→ **The task**
Could you please output all of the records exactly?

→ **Data excerpts**
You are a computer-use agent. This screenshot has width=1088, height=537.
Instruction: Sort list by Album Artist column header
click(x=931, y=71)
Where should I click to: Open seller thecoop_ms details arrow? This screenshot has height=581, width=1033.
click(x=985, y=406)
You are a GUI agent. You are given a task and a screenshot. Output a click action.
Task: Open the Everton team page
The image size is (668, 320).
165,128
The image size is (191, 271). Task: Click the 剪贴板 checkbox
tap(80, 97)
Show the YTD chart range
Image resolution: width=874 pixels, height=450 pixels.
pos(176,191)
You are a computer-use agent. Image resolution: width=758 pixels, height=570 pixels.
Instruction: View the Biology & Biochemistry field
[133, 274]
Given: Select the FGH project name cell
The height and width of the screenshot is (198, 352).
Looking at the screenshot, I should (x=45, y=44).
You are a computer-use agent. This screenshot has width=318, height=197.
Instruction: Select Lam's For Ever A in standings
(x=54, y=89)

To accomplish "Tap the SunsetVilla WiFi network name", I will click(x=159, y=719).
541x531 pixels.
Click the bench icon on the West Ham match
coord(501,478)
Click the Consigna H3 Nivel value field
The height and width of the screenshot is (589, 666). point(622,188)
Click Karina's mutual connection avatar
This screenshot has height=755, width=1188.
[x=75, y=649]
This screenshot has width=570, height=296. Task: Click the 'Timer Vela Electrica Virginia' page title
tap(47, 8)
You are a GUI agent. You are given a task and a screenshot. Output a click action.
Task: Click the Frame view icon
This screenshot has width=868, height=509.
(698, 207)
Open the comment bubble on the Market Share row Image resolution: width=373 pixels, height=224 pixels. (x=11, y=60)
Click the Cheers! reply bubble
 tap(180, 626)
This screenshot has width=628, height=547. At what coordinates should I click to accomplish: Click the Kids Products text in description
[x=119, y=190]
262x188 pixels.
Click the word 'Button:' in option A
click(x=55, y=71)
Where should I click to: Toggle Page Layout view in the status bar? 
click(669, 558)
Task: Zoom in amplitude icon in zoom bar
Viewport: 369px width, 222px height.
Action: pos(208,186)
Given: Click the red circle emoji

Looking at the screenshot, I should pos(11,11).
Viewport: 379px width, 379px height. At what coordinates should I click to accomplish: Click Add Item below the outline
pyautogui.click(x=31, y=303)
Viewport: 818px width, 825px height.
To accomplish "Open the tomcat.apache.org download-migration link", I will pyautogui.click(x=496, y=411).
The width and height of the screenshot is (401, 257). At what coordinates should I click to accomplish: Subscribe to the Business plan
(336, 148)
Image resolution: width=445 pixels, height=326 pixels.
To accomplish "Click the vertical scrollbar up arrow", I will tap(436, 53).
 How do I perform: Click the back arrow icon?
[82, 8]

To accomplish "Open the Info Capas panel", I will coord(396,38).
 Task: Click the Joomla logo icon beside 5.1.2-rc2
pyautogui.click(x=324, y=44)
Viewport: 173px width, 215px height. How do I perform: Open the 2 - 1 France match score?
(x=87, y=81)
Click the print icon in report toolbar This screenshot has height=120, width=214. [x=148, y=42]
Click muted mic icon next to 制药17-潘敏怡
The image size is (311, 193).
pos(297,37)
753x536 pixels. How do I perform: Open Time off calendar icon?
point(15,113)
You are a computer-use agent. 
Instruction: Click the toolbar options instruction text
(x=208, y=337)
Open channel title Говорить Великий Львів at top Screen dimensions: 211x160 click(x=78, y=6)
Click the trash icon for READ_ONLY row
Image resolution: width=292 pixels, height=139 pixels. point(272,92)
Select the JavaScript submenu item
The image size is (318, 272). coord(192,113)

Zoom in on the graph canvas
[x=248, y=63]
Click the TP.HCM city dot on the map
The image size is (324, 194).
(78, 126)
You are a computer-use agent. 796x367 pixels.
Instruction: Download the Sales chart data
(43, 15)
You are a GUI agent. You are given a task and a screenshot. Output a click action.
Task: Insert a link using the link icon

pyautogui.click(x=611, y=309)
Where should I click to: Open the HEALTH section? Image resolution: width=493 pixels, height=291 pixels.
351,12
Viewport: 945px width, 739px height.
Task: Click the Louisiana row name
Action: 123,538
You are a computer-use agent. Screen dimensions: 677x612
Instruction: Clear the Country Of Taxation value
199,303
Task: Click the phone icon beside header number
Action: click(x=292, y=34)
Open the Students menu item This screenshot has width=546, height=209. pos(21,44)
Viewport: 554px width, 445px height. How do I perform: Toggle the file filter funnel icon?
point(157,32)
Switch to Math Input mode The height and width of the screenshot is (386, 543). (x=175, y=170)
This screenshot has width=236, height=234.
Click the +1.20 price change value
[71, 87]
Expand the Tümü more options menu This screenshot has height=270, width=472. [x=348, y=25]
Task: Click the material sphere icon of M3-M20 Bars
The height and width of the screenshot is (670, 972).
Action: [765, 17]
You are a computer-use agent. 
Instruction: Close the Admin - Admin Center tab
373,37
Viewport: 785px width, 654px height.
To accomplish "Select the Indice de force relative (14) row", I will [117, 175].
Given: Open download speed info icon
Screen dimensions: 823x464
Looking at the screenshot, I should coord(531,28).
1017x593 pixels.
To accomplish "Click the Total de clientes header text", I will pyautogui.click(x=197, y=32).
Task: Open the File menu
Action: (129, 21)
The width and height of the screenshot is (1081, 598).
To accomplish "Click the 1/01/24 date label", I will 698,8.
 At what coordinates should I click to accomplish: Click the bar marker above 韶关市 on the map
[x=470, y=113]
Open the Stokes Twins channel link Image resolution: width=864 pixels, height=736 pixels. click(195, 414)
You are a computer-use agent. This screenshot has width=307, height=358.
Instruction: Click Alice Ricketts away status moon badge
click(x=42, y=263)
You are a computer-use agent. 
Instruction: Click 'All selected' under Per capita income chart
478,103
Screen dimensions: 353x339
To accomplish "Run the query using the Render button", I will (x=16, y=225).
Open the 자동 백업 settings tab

→ **Written response**
You are a computer-use agent. This screenshot has width=1088, height=537.
Instruction: Sort list by Album Artist column header
click(x=931, y=71)
Where should I click to: Open seller thecoop_ms details arrow? This screenshot has height=581, width=1033.
click(x=985, y=406)
You are a GUI agent. You are given a task and a screenshot. Output a click action.
Task: Open the Everton team page
The image size is (668, 320).
165,128
The image size is (191, 271). Task: Click the 剪贴板 checkbox
tap(80, 97)
Show the YTD chart range
Image resolution: width=874 pixels, height=450 pixels.
pos(176,191)
You are a computer-use agent. Image resolution: width=758 pixels, height=570 pixels.
Instruction: View the Biology & Biochemistry field
[133, 274]
Given: Select the FGH project name cell
The height and width of the screenshot is (198, 352).
Looking at the screenshot, I should (x=45, y=44).
You are a computer-use agent. This screenshot has width=318, height=197.
Instruction: Select Lam's For Ever A in standings
(x=54, y=89)

To accomplish "Tap the SunsetVilla WiFi network name", I will click(x=159, y=719).
541x531 pixels.
Click the bench icon on the West Ham match
coord(501,478)
Click the Consigna H3 Nivel value field
The height and width of the screenshot is (589, 666). point(622,188)
Click Karina's mutual connection avatar
This screenshot has height=755, width=1188.
[x=75, y=649]
This screenshot has width=570, height=296. Task: Click the 'Timer Vela Electrica Virginia' page title
tap(47, 8)
You are a GUI agent. You are given a task and a screenshot. Output a click action.
Task: Click the Frame view icon
This screenshot has width=868, height=509.
(698, 207)
Open the comment bubble on the Market Share row Image resolution: width=373 pixels, height=224 pixels. (x=11, y=60)
Click the Cheers! reply bubble
 tap(180, 626)
This screenshot has width=628, height=547. At what coordinates should I click to accomplish: Click the Kids Products text in description
[x=119, y=190]
262x188 pixels.
Click the word 'Button:' in option A
click(x=55, y=71)
Where should I click to: Toggle Page Layout view in the status bar? 
click(669, 558)
Task: Zoom in amplitude icon in zoom bar
Viewport: 369px width, 222px height.
Action: pos(208,186)
Given: Click the red circle emoji

Looking at the screenshot, I should pos(11,11).
Viewport: 379px width, 379px height. At what coordinates should I click to accomplish: Click Add Item below the outline
pyautogui.click(x=31, y=303)
Viewport: 818px width, 825px height.
To accomplish "Open the tomcat.apache.org download-migration link", I will pyautogui.click(x=496, y=411).
The width and height of the screenshot is (401, 257). At what coordinates should I click to accomplish: Subscribe to the Business plan
(336, 148)
Image resolution: width=445 pixels, height=326 pixels.
To accomplish "Click the vertical scrollbar up arrow", I will tap(436, 53).
 How do I perform: Click the back arrow icon?
[82, 8]

To accomplish "Open the Info Capas panel", I will coord(396,38).
 Task: Click the Joomla logo icon beside 5.1.2-rc2
pyautogui.click(x=324, y=44)
Viewport: 173px width, 215px height. How do I perform: Open the 2 - 1 France match score?
(x=87, y=81)
Click the print icon in report toolbar This screenshot has height=120, width=214. [x=148, y=42]
Click muted mic icon next to 制药17-潘敏怡
The image size is (311, 193).
pos(297,37)
753x536 pixels. How do I perform: Open Time off calendar icon?
point(15,113)
You are a computer-use agent. 
Instruction: Click the toolbar options instruction text
(x=208, y=337)
Open channel title Говорить Великий Львів at top Screen dimensions: 211x160 click(x=78, y=6)
Click the trash icon for READ_ONLY row
Image resolution: width=292 pixels, height=139 pixels. point(272,92)
Select the JavaScript submenu item
The image size is (318, 272). coord(192,113)

Zoom in on the graph canvas
[x=248, y=63]
Click the TP.HCM city dot on the map
The image size is (324, 194).
(78, 126)
You are a computer-use agent. 796x367 pixels.
Instruction: Download the Sales chart data
(43, 15)
You are a GUI agent. You are given a task and a screenshot. Output a click action.
Task: Insert a link using the link icon

pyautogui.click(x=611, y=309)
Where should I click to: Open the HEALTH section? Image resolution: width=493 pixels, height=291 pixels.
351,12
Viewport: 945px width, 739px height.
Task: Click the Louisiana row name
Action: 123,538
You are a computer-use agent. Screen dimensions: 677x612
Instruction: Clear the Country Of Taxation value
199,303
Task: Click the phone icon beside header number
Action: click(x=292, y=34)
Open the Students menu item This screenshot has width=546, height=209. pos(21,44)
Viewport: 554px width, 445px height. How do I perform: Toggle the file filter funnel icon?
point(157,32)
Switch to Math Input mode The height and width of the screenshot is (386, 543). (x=175, y=170)
This screenshot has width=236, height=234.
Click the +1.20 price change value
[71, 87]
Expand the Tümü more options menu This screenshot has height=270, width=472. [x=348, y=25]
Task: Click the material sphere icon of M3-M20 Bars
The height and width of the screenshot is (670, 972).
Action: [765, 17]
You are a computer-use agent. 
Instruction: Close the Admin - Admin Center tab
373,37
Viewport: 785px width, 654px height.
To accomplish "Select the Indice de force relative (14) row", I will [117, 175].
Given: Open download speed info icon
Screen dimensions: 823x464
Looking at the screenshot, I should coord(531,28).
1017x593 pixels.
To accomplish "Click the Total de clientes header text", I will pyautogui.click(x=197, y=32).
Task: Open the File menu
Action: (129, 21)
The width and height of the screenshot is (1081, 598).
To accomplish "Click the 1/01/24 date label", I will 698,8.
 At what coordinates should I click to accomplish: Click the bar marker above 韶关市 on the map
[x=470, y=113]
Open the Stokes Twins channel link Image resolution: width=864 pixels, height=736 pixels. click(195, 414)
You are a computer-use agent. This screenshot has width=307, height=358.
Instruction: Click Alice Ricketts away status moon badge
click(x=42, y=263)
You are a computer-use agent. 
Instruction: Click 'All selected' under Per capita income chart
478,103
Screen dimensions: 353x339
To accomplish "Run the query using the Render button", I will (x=16, y=225).
Open the 자동 백업 settings tab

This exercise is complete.